2. Regarding the Equation of States (EOS) used to calculate these curves: (1) Fe-alloy in the core is assumed to be liquid, just as the Earth's outer core, which dominates over the solid inner core. Solid inner core likely grows from the solidification of the liquid outer core over time, and more massive planets likely possess liquid core due to higher heat content. (2) Mg-silicates are assumed to be solid, just as the Earth's mantle. Both Fe and Mg-silicates are extrapolated from the Seismically-determined Density Profile of the Earth (Preliminary Reference Earth Model, known as PREM). (3) H2O is assumed to be in solid phase (Ice Ih, Ice III, Ice V, Ice VI (Chaplin's website), Ice VII (Frank et al. 2004 (PDF)), Ice X (French et al. 2009 (PDF))) along its melting curve. (4) Cold "zero-temperature" H2/He EOS is used for the calculation (Seager et al. 2007 (PDF)). (5) At extremely high pressure, modified Thomas-Fermi-Dirac EOS (Salpeter & Zapolsky 1967 (PDF), Zapolsky & Salpeter 1969 (PDF)) is assumed for all components.

3. The maximum collisional stripping curve is interpolated from Marcus et al. (2010) (PDF).

 

 

Models of Planet Interiors

 


(1) Numerical Model:

Manipulate Planet

Manipulate Planet numerically solves the interior structure of a planet based on the Equation of State (EOS) extrapolated from Earth's Seismic Density Profile (PREM). Require the free Wolfram CDF player. You might need to grant your browser's security permission to allow it to run. If it fails to load in your web browser, try open it in Firefox. (updated 2015/12)

Directions for this task: Write out the stretch of the planet-interior excerpt from "Models of Planet" through "Firefox. (updated 2015/12)".

Dataset entries:
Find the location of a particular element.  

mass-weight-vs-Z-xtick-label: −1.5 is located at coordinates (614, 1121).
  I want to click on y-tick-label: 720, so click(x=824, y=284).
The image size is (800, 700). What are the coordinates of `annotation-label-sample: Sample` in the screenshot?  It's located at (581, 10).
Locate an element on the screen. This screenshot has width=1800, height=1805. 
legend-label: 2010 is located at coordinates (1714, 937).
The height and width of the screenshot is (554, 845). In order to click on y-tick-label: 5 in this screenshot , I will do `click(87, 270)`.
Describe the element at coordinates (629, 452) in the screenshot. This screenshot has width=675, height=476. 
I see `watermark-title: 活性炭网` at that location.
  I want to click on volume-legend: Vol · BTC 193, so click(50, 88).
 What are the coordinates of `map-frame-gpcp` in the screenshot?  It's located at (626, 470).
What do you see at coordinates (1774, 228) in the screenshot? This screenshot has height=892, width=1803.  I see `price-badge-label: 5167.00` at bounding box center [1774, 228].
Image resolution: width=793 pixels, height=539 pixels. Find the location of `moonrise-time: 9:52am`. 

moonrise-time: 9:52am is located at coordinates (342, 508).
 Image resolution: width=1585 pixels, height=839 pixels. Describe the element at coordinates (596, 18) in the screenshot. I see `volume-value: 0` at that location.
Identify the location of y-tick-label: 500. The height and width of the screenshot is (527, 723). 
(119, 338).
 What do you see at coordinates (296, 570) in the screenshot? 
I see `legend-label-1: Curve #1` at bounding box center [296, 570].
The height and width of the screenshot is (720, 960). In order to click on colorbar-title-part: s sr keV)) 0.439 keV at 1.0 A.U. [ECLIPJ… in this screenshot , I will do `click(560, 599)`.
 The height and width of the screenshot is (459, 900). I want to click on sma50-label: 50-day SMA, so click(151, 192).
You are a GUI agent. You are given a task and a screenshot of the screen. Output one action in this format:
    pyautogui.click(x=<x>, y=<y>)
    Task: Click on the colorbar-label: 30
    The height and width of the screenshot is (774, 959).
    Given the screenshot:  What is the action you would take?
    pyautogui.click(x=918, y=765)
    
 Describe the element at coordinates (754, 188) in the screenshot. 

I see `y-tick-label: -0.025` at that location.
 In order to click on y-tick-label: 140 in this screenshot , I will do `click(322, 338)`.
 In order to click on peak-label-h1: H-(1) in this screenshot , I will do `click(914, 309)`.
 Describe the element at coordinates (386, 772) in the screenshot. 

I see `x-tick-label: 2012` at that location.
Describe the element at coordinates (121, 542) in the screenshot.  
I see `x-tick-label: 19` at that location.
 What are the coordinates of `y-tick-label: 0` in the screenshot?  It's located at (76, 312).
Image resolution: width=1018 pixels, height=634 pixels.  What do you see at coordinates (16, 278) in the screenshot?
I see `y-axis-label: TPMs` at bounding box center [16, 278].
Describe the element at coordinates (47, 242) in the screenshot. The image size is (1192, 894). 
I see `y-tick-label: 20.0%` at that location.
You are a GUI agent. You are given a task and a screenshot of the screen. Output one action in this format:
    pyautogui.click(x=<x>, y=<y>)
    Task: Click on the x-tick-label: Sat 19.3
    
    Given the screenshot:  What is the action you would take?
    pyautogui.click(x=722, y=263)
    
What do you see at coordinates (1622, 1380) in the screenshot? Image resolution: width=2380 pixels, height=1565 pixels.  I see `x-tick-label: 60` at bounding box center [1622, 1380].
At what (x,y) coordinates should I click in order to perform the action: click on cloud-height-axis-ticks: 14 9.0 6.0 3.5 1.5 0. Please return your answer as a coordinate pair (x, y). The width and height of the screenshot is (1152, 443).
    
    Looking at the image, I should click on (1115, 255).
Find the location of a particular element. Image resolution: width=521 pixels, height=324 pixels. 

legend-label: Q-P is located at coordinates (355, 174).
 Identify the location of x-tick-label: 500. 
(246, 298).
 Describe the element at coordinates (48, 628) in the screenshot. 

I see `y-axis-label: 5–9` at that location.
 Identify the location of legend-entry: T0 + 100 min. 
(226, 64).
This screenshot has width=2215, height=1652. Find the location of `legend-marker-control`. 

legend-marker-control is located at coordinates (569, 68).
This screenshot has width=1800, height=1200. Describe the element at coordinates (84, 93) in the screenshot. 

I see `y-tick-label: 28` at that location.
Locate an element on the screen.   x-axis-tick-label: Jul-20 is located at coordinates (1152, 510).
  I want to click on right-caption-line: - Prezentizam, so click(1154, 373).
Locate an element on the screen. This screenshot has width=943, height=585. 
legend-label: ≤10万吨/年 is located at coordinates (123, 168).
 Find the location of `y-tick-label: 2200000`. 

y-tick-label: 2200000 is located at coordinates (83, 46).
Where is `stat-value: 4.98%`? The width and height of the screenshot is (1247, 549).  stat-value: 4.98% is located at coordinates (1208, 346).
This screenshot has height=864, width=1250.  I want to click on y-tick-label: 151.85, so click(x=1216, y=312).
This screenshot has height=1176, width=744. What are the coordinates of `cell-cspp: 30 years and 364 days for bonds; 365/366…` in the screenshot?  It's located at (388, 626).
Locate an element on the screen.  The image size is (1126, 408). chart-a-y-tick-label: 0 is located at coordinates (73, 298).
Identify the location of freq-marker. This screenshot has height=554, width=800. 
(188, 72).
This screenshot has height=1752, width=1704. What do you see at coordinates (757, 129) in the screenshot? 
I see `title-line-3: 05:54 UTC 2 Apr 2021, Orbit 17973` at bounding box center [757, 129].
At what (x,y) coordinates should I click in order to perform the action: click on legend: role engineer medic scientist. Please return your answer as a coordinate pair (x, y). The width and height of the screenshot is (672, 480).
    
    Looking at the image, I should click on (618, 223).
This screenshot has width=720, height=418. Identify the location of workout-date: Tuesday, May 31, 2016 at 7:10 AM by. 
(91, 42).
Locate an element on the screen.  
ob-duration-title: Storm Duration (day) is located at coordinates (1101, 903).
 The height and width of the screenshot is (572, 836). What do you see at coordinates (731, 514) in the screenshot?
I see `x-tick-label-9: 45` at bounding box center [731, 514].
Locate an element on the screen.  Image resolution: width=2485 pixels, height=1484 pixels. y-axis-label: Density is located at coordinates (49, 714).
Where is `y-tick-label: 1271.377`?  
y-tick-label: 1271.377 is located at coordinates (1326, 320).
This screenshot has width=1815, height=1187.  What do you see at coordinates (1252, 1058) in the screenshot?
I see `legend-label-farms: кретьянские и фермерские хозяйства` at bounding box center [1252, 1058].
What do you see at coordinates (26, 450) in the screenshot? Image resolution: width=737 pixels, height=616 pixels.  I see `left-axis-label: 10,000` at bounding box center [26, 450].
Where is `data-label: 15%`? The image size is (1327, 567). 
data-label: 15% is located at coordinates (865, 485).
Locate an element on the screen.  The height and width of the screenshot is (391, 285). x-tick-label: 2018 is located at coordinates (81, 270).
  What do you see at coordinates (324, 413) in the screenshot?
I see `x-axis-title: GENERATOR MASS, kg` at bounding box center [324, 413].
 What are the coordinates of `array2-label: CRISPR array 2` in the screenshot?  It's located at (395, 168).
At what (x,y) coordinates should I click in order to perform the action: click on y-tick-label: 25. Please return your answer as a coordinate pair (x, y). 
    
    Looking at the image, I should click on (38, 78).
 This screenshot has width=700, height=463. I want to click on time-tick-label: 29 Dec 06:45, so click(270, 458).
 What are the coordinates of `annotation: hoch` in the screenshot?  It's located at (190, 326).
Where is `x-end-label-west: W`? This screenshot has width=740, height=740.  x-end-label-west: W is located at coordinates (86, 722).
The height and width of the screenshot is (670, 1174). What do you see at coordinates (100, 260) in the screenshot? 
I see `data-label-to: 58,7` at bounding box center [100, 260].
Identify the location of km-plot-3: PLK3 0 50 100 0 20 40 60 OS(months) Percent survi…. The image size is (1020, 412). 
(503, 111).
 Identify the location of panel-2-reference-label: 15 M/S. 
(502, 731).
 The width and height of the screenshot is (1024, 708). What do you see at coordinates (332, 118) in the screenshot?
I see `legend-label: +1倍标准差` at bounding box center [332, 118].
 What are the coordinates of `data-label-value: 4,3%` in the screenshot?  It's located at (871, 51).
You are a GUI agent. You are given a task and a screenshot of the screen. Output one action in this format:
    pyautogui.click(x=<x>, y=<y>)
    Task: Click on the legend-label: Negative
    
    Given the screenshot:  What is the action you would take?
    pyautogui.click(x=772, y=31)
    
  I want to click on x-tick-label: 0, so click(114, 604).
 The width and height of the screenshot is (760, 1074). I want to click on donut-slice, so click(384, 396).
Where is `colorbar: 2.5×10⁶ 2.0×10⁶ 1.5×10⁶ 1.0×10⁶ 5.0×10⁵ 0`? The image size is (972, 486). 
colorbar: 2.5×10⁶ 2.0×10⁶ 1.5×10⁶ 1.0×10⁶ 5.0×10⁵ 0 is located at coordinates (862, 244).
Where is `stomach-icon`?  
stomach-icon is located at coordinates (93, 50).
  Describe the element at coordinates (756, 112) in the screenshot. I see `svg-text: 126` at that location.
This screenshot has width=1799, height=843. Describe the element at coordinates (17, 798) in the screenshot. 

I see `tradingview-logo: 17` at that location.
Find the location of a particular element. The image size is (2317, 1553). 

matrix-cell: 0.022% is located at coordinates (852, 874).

Your response:
Models of Planet Interiors

 


(1) Numerical Model:

Manipulate Planet

Manipulate Planet numerically solves the interior structure of a planet based on the Equation of State (EOS) extrapolated from Earth's Seismic Density Profile (PREM). Require the free Wolfram CDF player. You might need to grant your browser's security permission to allow it to run. If it fails to load in your web browser, try open it in Firefox. (updated 2015/12)